Article: Argiolas, A; Mac Murray, BC; Van Meerbeek, I; Whitehead, J; Sinibaldi, E; Mazzolai, B; Shepherd, RF; “Sculpting Soft Machines”, Soft Robotics, 3 (3):101-108
Abstract: This article describes an easily accessed manufacturing process for soft actuators. It does not require molds and uses safe, readily available materials: table salt and rubber molding compounds. This process involves sculpting or casting uncured rubber compounds and results in soft, open-cell foam structures, which can be sealed to form actuators. The foams have low elastic moduli ranging from 20 to 30kPa, large ultimate strains over 3.5, and rapid fluid transport rates up to 30L min(-1) cm(-2). To demonstrate the capabilities of this process, we sculpted a simple bending actuator, a gripper, and many other 3D shapes.

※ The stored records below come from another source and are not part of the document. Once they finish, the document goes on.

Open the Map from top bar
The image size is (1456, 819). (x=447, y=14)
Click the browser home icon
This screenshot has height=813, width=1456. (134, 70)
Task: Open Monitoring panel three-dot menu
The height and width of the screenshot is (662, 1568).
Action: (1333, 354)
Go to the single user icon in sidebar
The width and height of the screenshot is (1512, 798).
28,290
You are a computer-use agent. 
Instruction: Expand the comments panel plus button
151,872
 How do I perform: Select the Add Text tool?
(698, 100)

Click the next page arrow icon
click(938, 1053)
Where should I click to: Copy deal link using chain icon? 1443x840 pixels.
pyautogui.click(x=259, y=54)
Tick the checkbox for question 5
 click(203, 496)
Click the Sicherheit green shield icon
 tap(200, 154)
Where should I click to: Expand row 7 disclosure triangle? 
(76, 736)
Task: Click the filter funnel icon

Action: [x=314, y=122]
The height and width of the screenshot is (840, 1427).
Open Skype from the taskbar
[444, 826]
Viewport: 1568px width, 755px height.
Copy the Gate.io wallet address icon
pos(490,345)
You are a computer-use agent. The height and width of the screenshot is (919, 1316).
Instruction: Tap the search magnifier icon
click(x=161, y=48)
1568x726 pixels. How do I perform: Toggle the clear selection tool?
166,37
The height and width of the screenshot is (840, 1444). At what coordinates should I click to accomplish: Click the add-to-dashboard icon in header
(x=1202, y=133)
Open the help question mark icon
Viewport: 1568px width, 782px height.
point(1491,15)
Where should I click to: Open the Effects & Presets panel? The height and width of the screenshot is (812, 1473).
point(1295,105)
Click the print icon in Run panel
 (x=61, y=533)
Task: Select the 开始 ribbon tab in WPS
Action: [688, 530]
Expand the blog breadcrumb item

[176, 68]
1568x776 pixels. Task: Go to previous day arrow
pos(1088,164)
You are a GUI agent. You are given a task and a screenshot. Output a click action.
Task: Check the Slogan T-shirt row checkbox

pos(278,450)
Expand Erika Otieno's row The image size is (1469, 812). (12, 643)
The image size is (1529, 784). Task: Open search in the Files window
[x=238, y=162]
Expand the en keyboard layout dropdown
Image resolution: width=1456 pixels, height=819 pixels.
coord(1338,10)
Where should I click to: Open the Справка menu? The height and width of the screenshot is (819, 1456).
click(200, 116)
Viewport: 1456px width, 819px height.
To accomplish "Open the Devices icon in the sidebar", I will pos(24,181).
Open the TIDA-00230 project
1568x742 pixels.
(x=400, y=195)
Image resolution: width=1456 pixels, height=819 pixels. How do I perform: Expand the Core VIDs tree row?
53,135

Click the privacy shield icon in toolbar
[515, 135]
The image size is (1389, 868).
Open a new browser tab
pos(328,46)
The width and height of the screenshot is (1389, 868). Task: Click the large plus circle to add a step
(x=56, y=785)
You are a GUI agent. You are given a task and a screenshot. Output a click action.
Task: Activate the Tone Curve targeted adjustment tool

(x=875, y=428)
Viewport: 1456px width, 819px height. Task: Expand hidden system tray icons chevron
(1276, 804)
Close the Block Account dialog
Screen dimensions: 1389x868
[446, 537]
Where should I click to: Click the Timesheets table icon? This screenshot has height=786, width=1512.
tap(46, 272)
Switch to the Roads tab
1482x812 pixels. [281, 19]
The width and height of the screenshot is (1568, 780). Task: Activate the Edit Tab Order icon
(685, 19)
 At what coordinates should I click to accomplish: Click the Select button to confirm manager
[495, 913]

Blocked-force measurements demonstrated that the simple bending actuator can exert up to 5N of force at its tip, and the gripper picked up a 200g object. This technique could enable engineers of all ages and skill levels to engage in soft robot fabrication, contributing to K-12 STEM education. In addition, the proposed manufacturing technique could be also interesting for the STEAM (Science, Technology, Engineering, Arts, and Mathematics) community, thus combining science and arts. In addition, this work has the potential to inspire a new, more inventive form of engineering by combining the artistic practice of free-form sculpting with robot fabrication.
Funding Acknowledgement: NASA NIAC [NNX15AL88G]; NSF MRSEC program [DMR-1120296]; National Science Foundation Graduate Research Fellowship [DGE-1144153]
Funding Text: This work was supported by NASA NIAC grant #NNX15AL88G. This work made use of the Cornell Center for Materials Research Shared Facilities, supported through the NSF MRSEC program (DMR-1120296). This work was supported, in part, by a National Science Foundation Graduate Research Fellowship under Grant No. DGE-1144153.